→ AIM OF THE TASK
Pick out each line in the records below that contains the word "orange", matching case exactly, and copy those lines.

━━ MATERIAL PROVIDED ━━

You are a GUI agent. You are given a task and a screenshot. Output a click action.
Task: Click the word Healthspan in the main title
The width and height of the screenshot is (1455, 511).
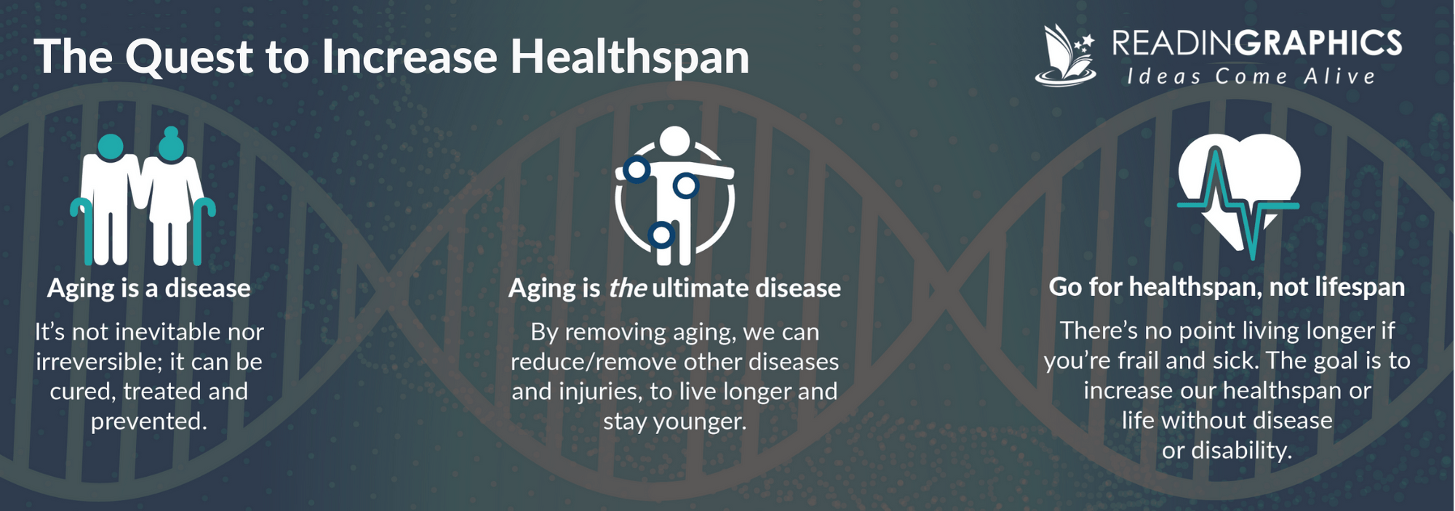[629, 57]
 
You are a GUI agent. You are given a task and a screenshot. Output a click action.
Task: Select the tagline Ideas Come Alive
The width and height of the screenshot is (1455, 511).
[1251, 76]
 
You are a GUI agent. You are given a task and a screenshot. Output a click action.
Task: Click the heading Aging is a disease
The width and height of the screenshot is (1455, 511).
[149, 289]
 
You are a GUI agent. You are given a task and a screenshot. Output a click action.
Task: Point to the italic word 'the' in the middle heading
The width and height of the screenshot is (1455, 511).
[627, 289]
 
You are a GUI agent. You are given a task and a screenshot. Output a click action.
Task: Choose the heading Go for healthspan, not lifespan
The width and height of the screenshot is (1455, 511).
[1227, 287]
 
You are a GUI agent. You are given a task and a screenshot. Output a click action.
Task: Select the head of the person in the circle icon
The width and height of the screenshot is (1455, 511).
[674, 141]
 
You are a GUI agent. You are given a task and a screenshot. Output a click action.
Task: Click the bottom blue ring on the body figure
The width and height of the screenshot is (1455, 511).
[661, 235]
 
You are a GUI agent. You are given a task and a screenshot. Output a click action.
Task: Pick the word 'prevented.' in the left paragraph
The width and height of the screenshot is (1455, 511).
[149, 422]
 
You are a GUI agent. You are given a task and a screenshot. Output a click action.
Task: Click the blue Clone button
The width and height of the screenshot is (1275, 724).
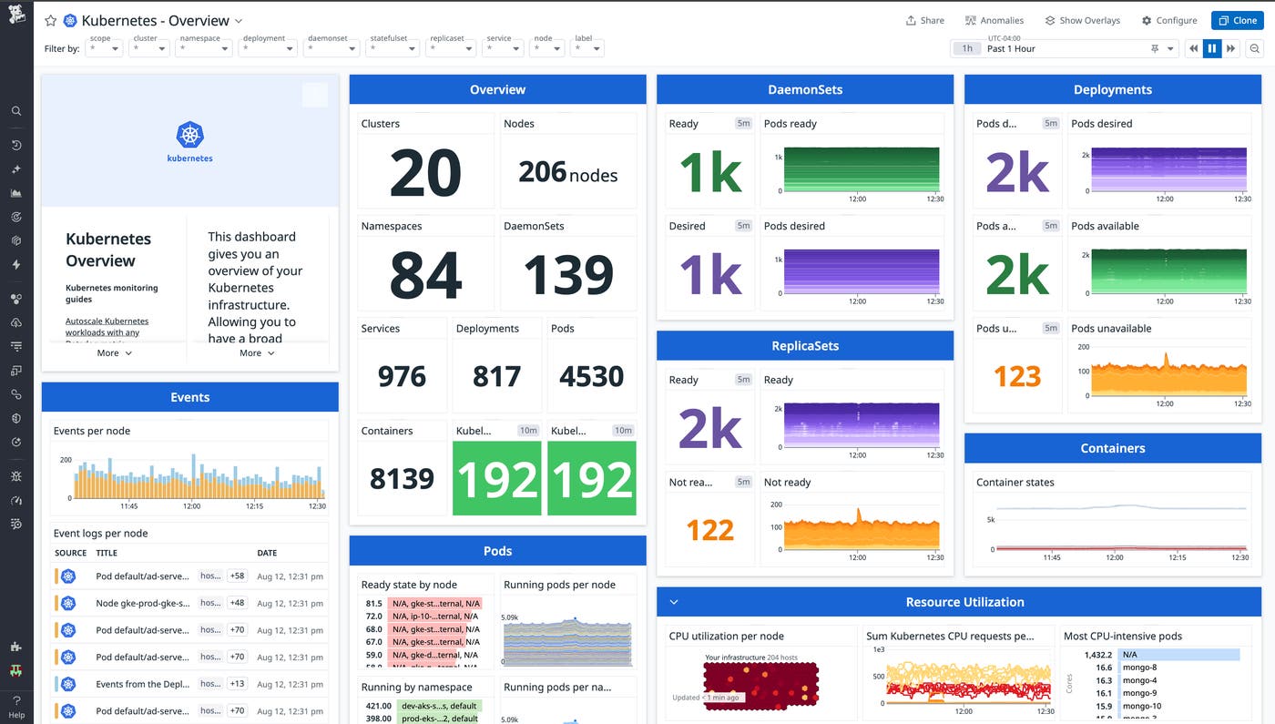[1237, 20]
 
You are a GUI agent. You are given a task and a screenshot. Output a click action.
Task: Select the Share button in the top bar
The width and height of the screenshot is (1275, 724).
[924, 20]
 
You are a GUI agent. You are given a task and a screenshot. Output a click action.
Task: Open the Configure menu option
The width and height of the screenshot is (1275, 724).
[1169, 20]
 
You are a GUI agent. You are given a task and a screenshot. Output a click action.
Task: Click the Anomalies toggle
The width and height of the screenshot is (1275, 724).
[994, 20]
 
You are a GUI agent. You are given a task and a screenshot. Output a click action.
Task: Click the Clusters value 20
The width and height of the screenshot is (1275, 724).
[424, 173]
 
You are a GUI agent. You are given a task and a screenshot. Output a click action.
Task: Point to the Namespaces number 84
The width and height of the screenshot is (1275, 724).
[424, 275]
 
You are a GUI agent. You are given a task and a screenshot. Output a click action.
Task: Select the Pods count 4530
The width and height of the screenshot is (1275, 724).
[592, 376]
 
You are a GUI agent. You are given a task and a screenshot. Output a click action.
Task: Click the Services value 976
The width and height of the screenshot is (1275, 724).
[402, 376]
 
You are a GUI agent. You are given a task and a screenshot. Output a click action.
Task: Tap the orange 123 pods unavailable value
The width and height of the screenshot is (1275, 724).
[1016, 376]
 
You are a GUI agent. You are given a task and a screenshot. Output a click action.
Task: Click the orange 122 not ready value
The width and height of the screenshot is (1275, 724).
[709, 530]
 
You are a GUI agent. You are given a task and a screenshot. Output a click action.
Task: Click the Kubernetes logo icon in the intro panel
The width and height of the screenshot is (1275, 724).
[189, 136]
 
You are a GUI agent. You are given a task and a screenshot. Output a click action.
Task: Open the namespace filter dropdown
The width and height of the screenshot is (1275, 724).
[205, 49]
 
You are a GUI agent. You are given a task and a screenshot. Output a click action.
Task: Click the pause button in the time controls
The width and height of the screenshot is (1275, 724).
[1211, 49]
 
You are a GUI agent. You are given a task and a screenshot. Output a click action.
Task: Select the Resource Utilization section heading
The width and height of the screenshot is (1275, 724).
[964, 602]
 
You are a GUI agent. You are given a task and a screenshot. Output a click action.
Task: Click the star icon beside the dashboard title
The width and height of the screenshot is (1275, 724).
[51, 20]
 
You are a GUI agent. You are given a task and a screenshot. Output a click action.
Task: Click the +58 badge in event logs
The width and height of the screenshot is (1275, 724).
[238, 576]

━━━

→ FINAL RESULT
Task: Tap the orange 123 pods unavailable value
Task: Click the orange 122 not ready value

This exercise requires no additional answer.